Records from a collection
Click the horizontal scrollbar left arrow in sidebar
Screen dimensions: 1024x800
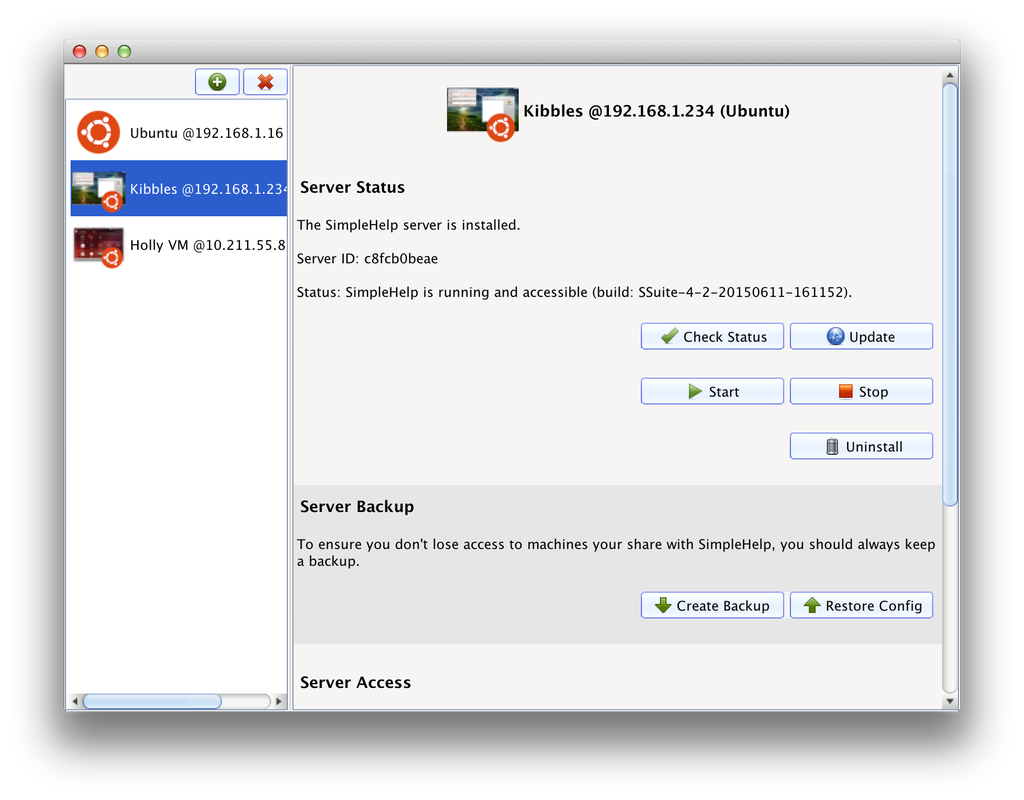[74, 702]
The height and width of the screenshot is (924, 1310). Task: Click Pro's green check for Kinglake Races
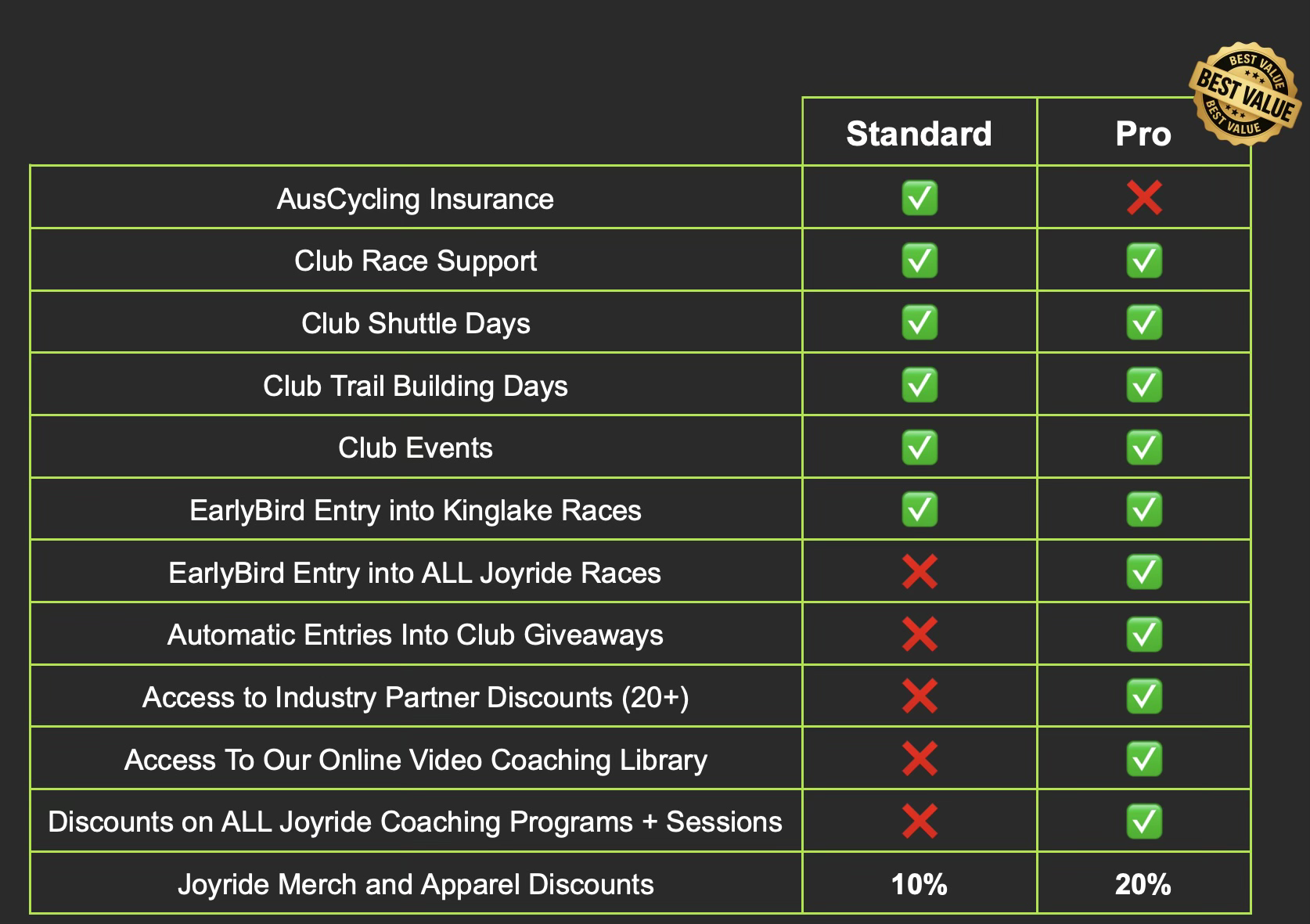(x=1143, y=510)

§ Work instructions
Please reproduce the lines exactly from the one containing "The height and" through the last line of the data above, and keep the pictures out.

§ Completed exercise
The height and width of the screenshot is (924, 1310). Task: Click Pro's green check for Kinglake Races
(x=1143, y=510)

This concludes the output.